Ellen looked up brightly. “Oh, Mr. Todd, isn’t this nice!” she cried. “You’ve brought your violin. Are you going to play for us?”
“Why, no, that isn’t exactly what I came for,” he explained. “I thought maybe you would like me to lend you this and permit me to help you with it once in a while.”
“But——” Ellen looked apprehensively at her cousin. “It’s very kind of you,” she went on hesitatingly.
“I don’t know that I approve of Ellen wasting her time with a fiddle,” objected Miss Rindy. “What good would it do her?”
“It would be perhaps a pleasure,” answered Mr. Todd gently.
“Fiddle-dee-dee! Pleasure, indeed! Ellen and I can’t afford useless pleasures. She will have her living to make, and it’s dollars to doughnuts she will never make it twanging a fiddle. Besides, I don’t know that I could stand hearing the thing squeaking out scales.”

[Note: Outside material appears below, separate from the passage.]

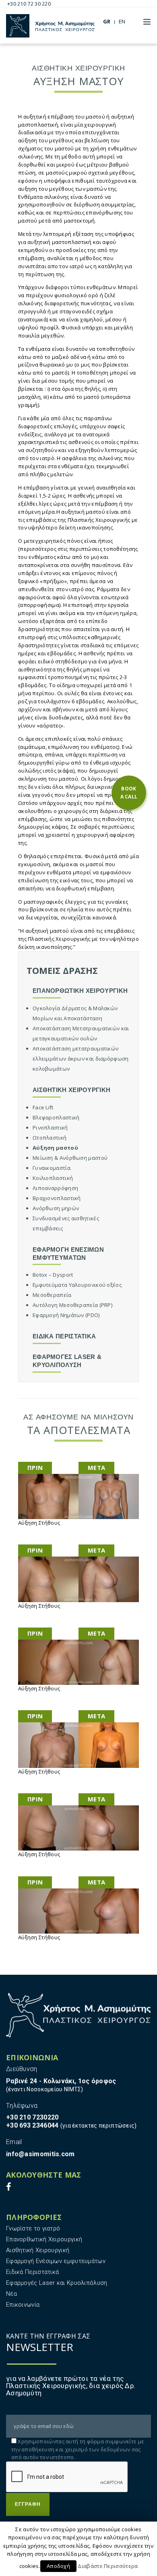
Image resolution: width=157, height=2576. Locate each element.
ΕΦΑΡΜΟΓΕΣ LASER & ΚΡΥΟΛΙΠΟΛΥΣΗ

Mr. Todd’s clear blue eyes met Ellen’s hazel ones. “Music might not be such a bad profession for her,” he said reflectively. “She may have a very good voice and—— Do you know anything at all about the piano, child? Have you ever had any lessons?” He turned to Ellen.
“Oh, yes, I studied with Mother.”
“Good! Then what about the organ, Rindy? She could practice in the church, I am sure, and who knows but some day she could take my place, unless, indeed, she could do better, which would not be a difficult matter.”
“Now that sounds sensible,” returned Miss Rindy with satisfaction. “I don’t want to stand in the child’s light when it comes to practical matters, but I don’t want her to waste her time, fritter away her youth in a perfectly useless way as so many young people do.”